■ **Text excerpt**:
##########
# Spearman's Rank Correlation Coefficient

The Spearman's Rank Correlation Coefficient is used to discover the strength of a link between two sets of data. This example looks at the strength of the link between the price of a convenience item (a 50cl bottle of water) and distance from the Contemporary Art Museum in El Raval, Barcelona.

**Example:** The hypothesis tested
is that prices should decrease with distance from the key area of gentrification
surrounding the Contemporary Art Museum. The line followed is Transect 2 in the
map below, with continuous sampling of the price of a 50cl bottle water at every
convenience store.

Map to show the location of environmental gradients for transect lines in El Raval, Barcelona

**Hypothesis**

We might expect to find that the price of a bottle of water decreases as distance from the Contemporary Art Museum increases. Higher property rents close to the museum should be reflected in higher prices in the shops.

The hypothesis might be written like this:

The price of a convenience item decreases as distance from the Contemporary Art Museum increases.

The more objective scientific research method is always to
assume that no such price-distance relationship exists and to express the **null
hypothesis **as:

**there is no significant relationship between the price of a convenience item
and distance from the Contemporary Art Museum.**

**What can go wrong?**

Having decided upon the wording of the hypothesis, you should consider whether there are any other factors that may influence the study. Some factors that may influence prices may include:

- The type of retail outlet. You must be consistent in your choice of retail outlet. For example, bars and restaurants often charge significantly more for water than a convenience store. You should decide which type of outlet to use and stick with it for all your data collection.
- Some shops have different prices for the same item: a high tourist and lower local price, dependent upon the shopkeeper's perception of the customer.
- Shops near main roads may charge more than shops in less accessible back streets, due to the higher rents demanded for main road retail sites.
- The positive spread effects from other nearby areas of gentrification or from competing areas of tourist attraction.
- The negative spread effects from nearby areas of urban decay.
- Higher prices may be charged during the summer when demand is less flexible, making seasonal comparisons less reliable.
- Cumulative sampling may distort the expected price-distance gradient if several shops cluster within a short area along the transect line followed by a considerable gap before the next group of retail outlets.

You should mention such factors in your investigation.
##########
■ **Tasks to perform**:
a. List every factor that the Spearman's rank correlation text says may influence prices.
b. Continue the Spearman's rank correlation text from the point where it stops.

■ **Information supplied**:
##########
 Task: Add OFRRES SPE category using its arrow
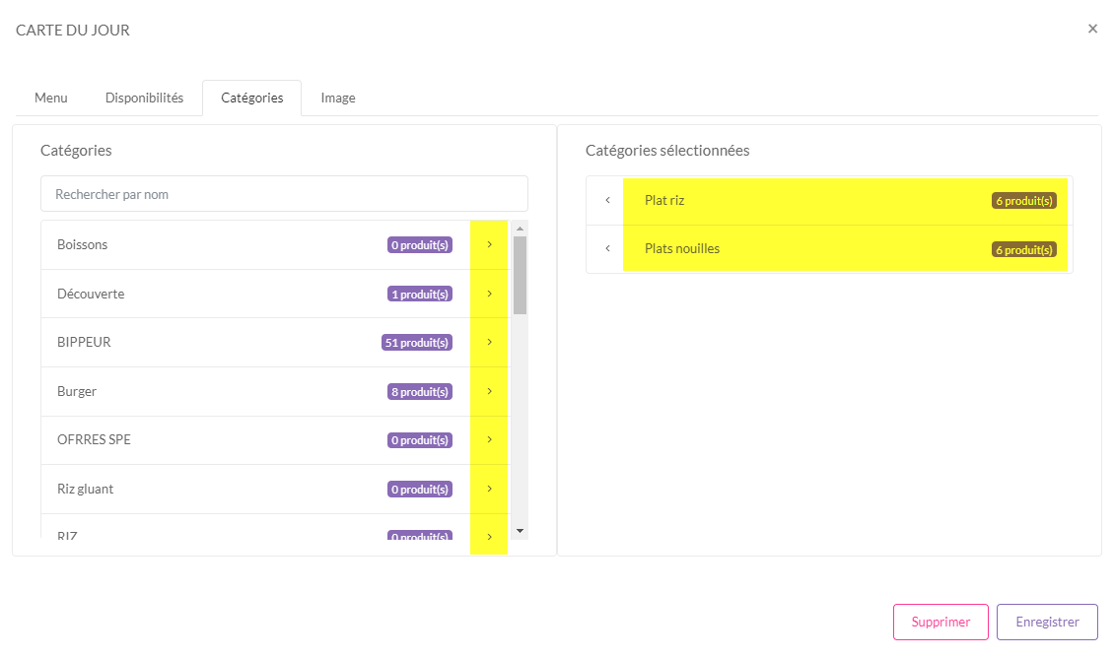coord(489,439)

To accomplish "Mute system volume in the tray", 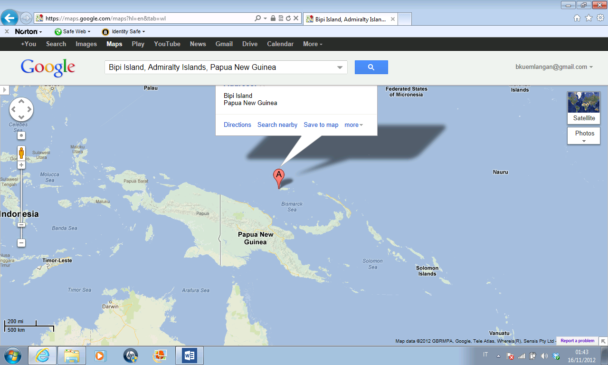I will tap(543, 355).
##########
■ **Answers for this exercise**:
a.
- The type of retail outlet (for example, bars and restaurants often charge more for water than a convenience store).
- Different prices for the same item, with a higher tourist price and a lower local price depending on the shopkeeper's perception of the customer.
- Higher charges at shops near main roads, due to the higher rents for main road retail sites.
- Positive spread effects from other nearby areas of gentrification or from competing areas of tourist attraction.
- Negative spread effects from nearby areas of urban decay.
- Higher prices during the summer, when demand is less flexible.
- Cumulative sampling, which may distort the price-distance gradient if several shops cluster within a short area followed by a considerable gap.

b.
Data collected (see data table below) suggests a fairly strong negative relationship as shown in this scatter graph:

**Scatter graph to show the change in the price of a
convenience item with distance from the Contemporary Art Museum. Roll over image
to see trend line.**

The scatter graph shows the possibility of a negative correlation between the two variables and the Spearman's rank correlation technique should be used to see if there is indeed a correlation, and to test the strength of the relationship.

Spearman’s Rank correlation coefficient

A correlation can easily be drawn as a scatter
graph, but the most precise way to compare several **pairs of data** is
to use a statistical test - this establishes whether the correlation is really
significant or if it could have been the result of chance alone.

Spearman’s Rank correlation coefficient is a technique which can be used to summarise the strength and direction (negative or positive) of a relationship between two variables.

The result will always be between 1 and minus 1.

Method - calculating the coefficient

- Create a table from your data.
- Rank the two data sets. Ranking is achieved by giving the ranking '1' to the biggest number in a column, '2' to the second biggest value and so on. The smallest value in the column will get the lowest ranking. This should be done for both sets of measurements.
- Tied scores are given the mean (average) rank. For example, the three tied scores of 1 euro in the example below are ranked fifth in order of price, but occupy three positions (fifth, sixth and seventh) in a ranking hierarchy of ten. The mean rank in this case is calculated as (5+6+7) ÷ 3 = 6.
- Find the difference in the ranks (d): This is the difference between the ranks of the two values on each row of the table. The rank of the second value (price) is subtracted from the rank of the first (distance from the museum).
- Square the differences (d²) To remove negative values and then sum them (d²).

Convenience Store | Distance from CAM (m) | Rank distance | Price of 50cl bottle (€) | Rank price | Difference between ranks (d) | d² |
---|---|---|---|---|---|---|

1 | 50 | 10 | 1.80 | 2 | 8 | 64 |

2 | 175 | 9 | 1.20 | 3.5 | 5.5 | 30.25 |

3 | 270 | 8 | 2.00 | 1 | 7 | 49 |

4 | 375 | 7 | 1.00 | 6 | 1 | 1 |

5 | 425 | 6 | 1.00 | 6 | 0 | 0 |

6 | 580 | 5 | 1.20 | 3.5 | 1.5 | 2.25 |

7 | 710 | 4 | 0.80 | 9 | -5 | 25 |

8 | 790 | 3 | 0.60 | 10 | -7 | 49 |

9 | 890 | 2 | 1.00 | 6 | -4 | 16 |

10 | 980 | 1 | 0.85 | 8 | -7 | 49 |

d² = 285.5 |

**Data Table: Spearman's Rank Correlation**

- Calculate the coefficient (
) using the formula below. The answer will always be between 1.0 (a perfect positive correlation) and -1.0 (a perfect negative correlation).**R**_{s}

When written in mathematical notation the Spearman Rank formula looks like this :

Now to put all these values into the formula.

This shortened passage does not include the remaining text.